At least one person is dead and several others wounded in the wake of a siege on a Nicaraguan church where about 150 students, priests and journalists had taken shelter from an attack by paramilitary forces.
Church officials negotiated a release of the captives, who spent Friday night trapped under gunfire in Managua's Divine Mercy Catholic Church.
The students were then taken out of the church and transported to Managua Cathedral. Supporters lining the streets cheered as buses carrying the students passed by.
The overnight siege came after protests calling for the resignation of President Daniel Ortega on Thursday and a nationwide strike on Friday.
The Nicaraguan Bishops' Conference said a young man killed in the attack had been shot in the head in what it described as an assault by police and paramilitary forces.
Cardinal Leopoldo Brenes, who visited the church along with a colleague, told reporters he had been told there were two dead and several wounded.
A Washington Post journalist tweeted a snapshot of the body of a victim inside the church. He was later allowed by the paramilitary forces to leave, as were a few injured protesters.
In Friday's nationwide strike, businesses closed their doors and streets emptied out. Some students from a protest camp at the National Autonomous University of Nicaragua barricaded themselves into a university building while paramilitary fighters shot at them from outside, according to media reports. Several people were thought to have been injured.
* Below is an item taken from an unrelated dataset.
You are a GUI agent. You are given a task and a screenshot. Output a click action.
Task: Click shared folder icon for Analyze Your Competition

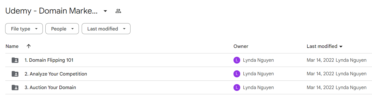15,74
The Catholic Church, which has been aiding in talks between the government and the protesters, has denounced the violence.
The protests, which have continued for months, are the deadliest in Nicaragua since the end of its civil war in 1990. They began in April after the government announced changes to the social security system. Since then, protesters have been calling for Ortega to step down from office. He was elected to a third term in 2016.
Ortega's administration accuses the protesters of trying to stage a coup.
Months of violence between the protesters and pro-government paramilitary forces has cost 300 lives.